BOYHOOD

It’s time to pull out the old b-word. B is for Boyhood, of course, but the b-word I am referring to is brilliant.

This longitudinal, narrative feature is unprecedented. In what must surely have been an experiment (how could have known this would work at all much less work so very well?), writer-director Richard Linklater peeks into the world of Mason (Ellar Coltrane) as he ages from 5-18 with significant insights about his sister Samantha (Lorelei Linklater), his mom (Patricia Arquette), and his dad (Ethan Hawke).

The movie feels a lot like life, which is a stark reminder of how unusual it is to evoke this in the movies and also something to celebrate because of its importance and because of how difficult it is to achieve verisimilitude in motion pictures.
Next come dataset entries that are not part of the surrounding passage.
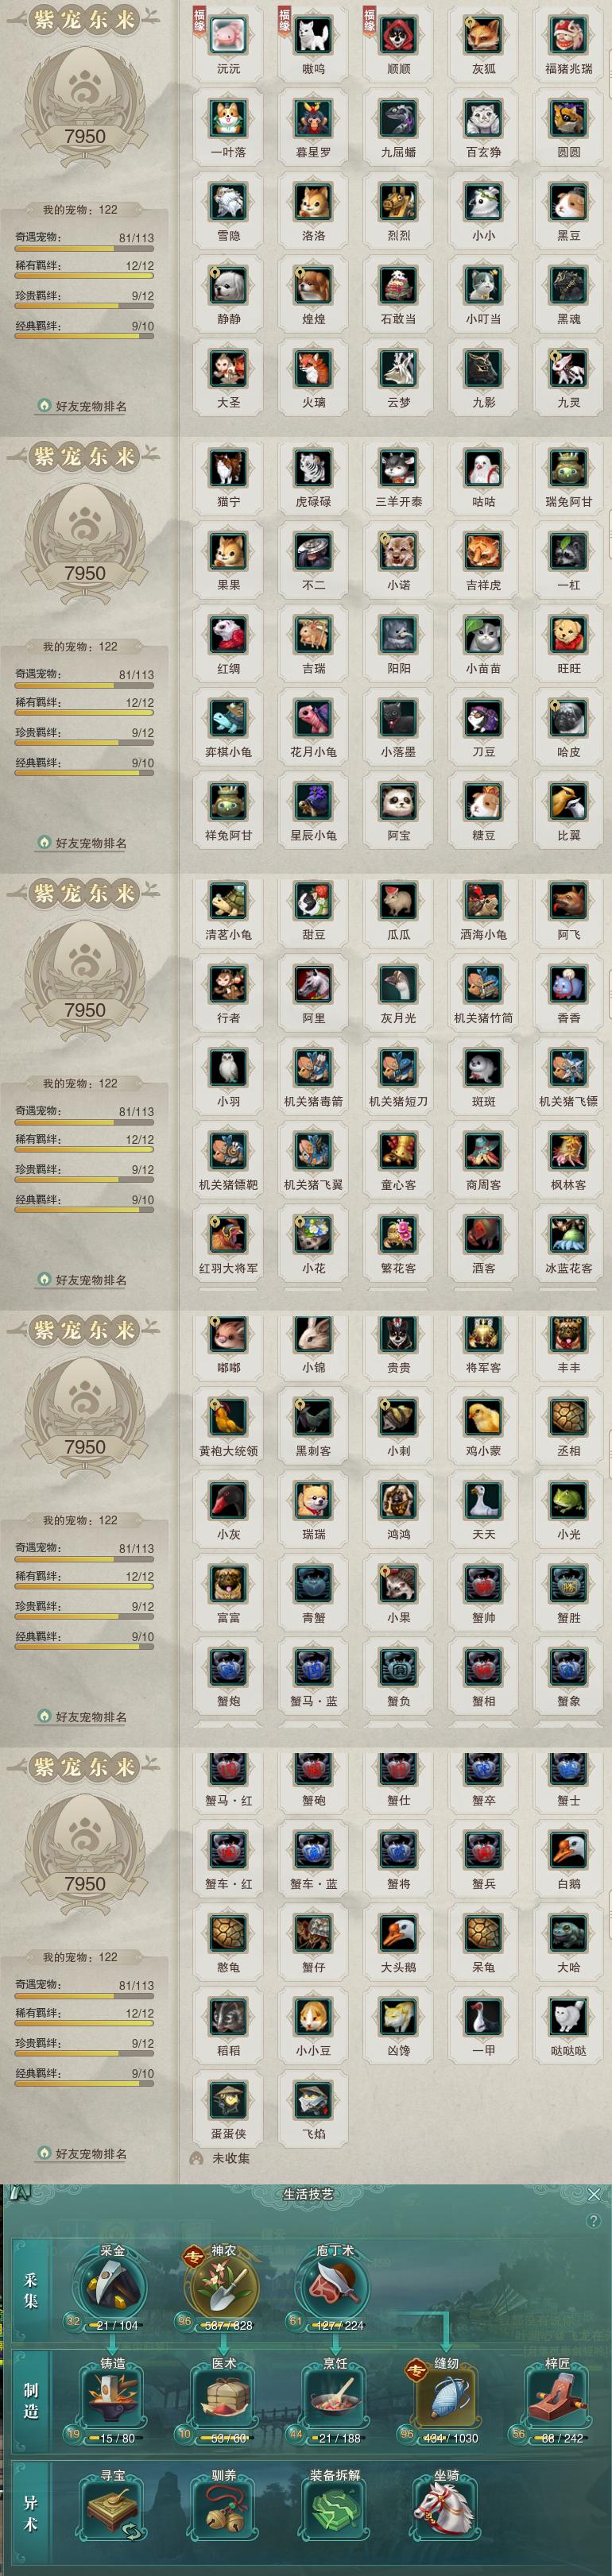Select the 蛋蛋侠 pet icon
The image size is (612, 2576).
229,2101
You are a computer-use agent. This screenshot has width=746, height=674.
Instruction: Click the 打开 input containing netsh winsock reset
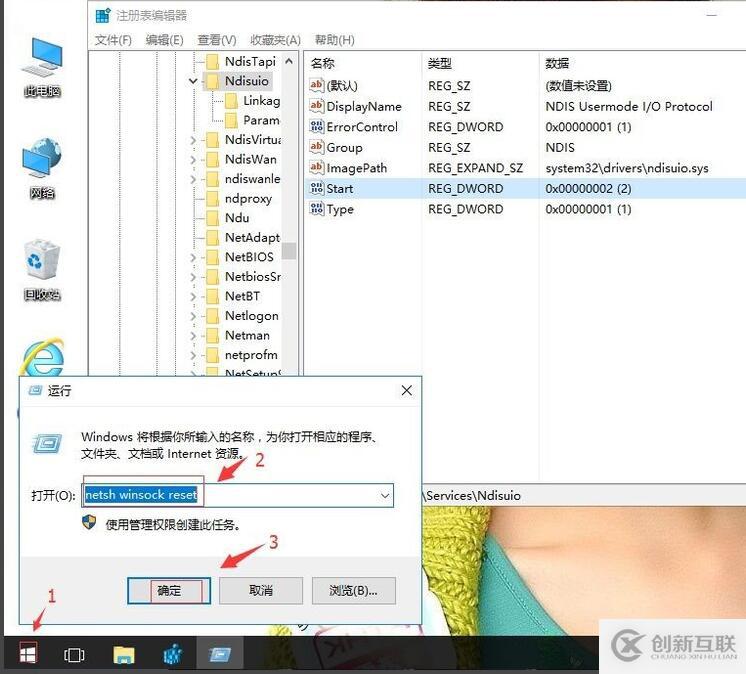pos(230,495)
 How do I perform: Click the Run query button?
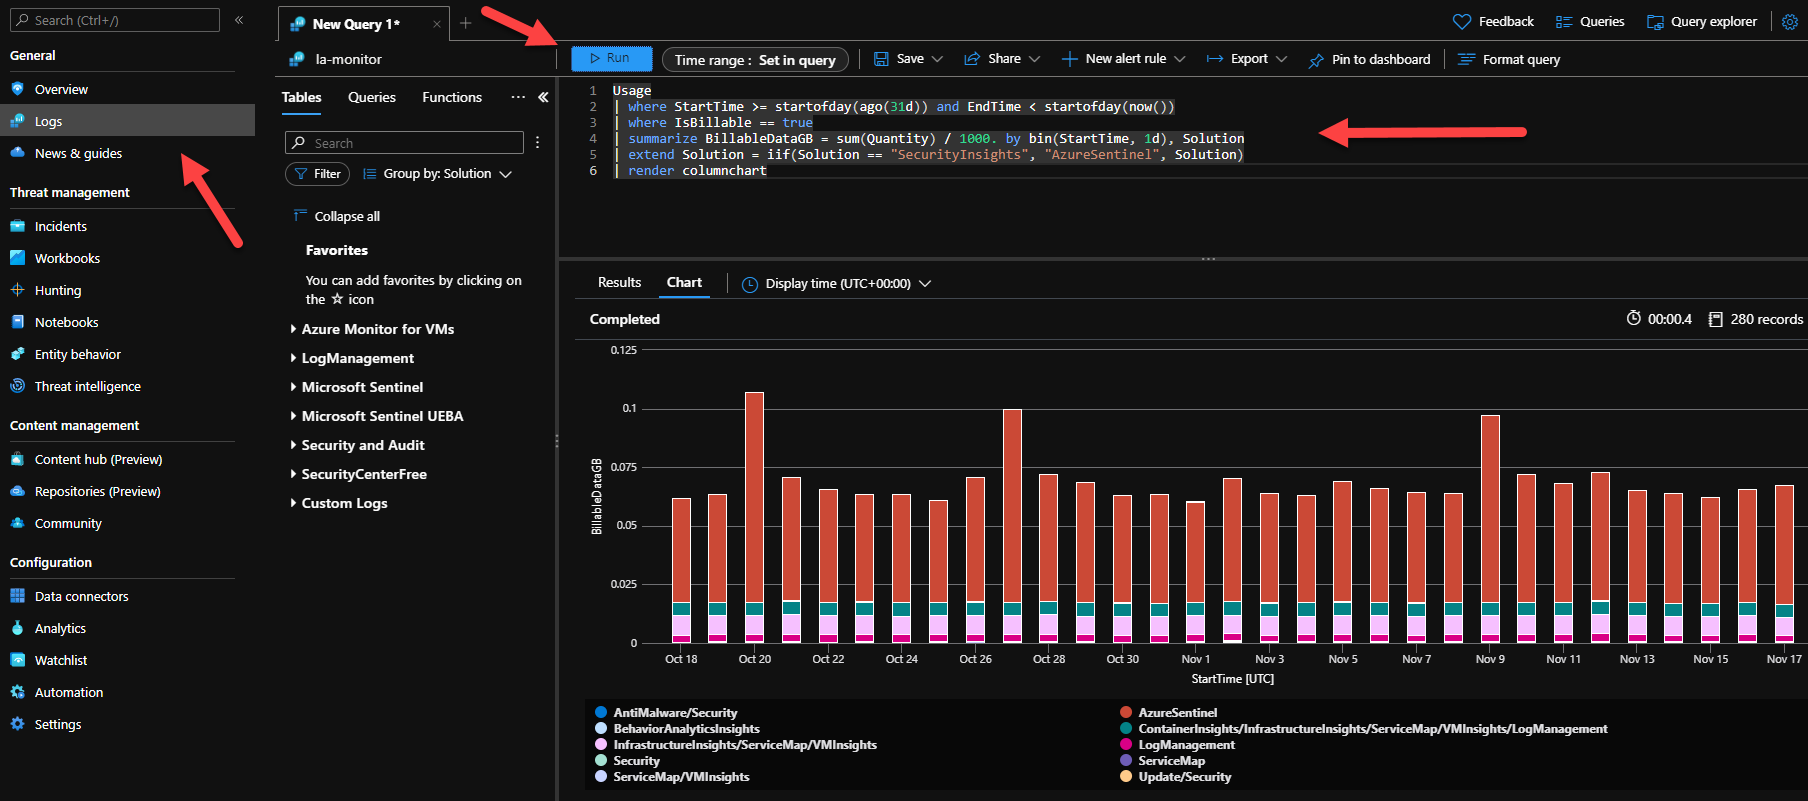(x=611, y=59)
While Boyhood does not exact the same intensity of emotion I feel when I’m watching any one of the films in Linklater’s trilogy with Ethan Hawke and Julie Delpy (Before Sunrise, Before Sunset, and Before Midnight), it inspires different types of resonances that are remarkable in their own way.

As the single mother of a 22-year-old former boy, I recognize the stages and transitions explored in the film with nostalgia and a bit of ongoing fear. After all, I know how my own son’s boyhood unfolds having been there but on first viewing do not know the particularities of what will happen to Mason.

And, this is part of the gift of the film. It is both expected and unexpected from moment to moment and filled with the mundane and the extraordinary, which are sometimes one and the same.

There’s another b-word that fits here: bravo.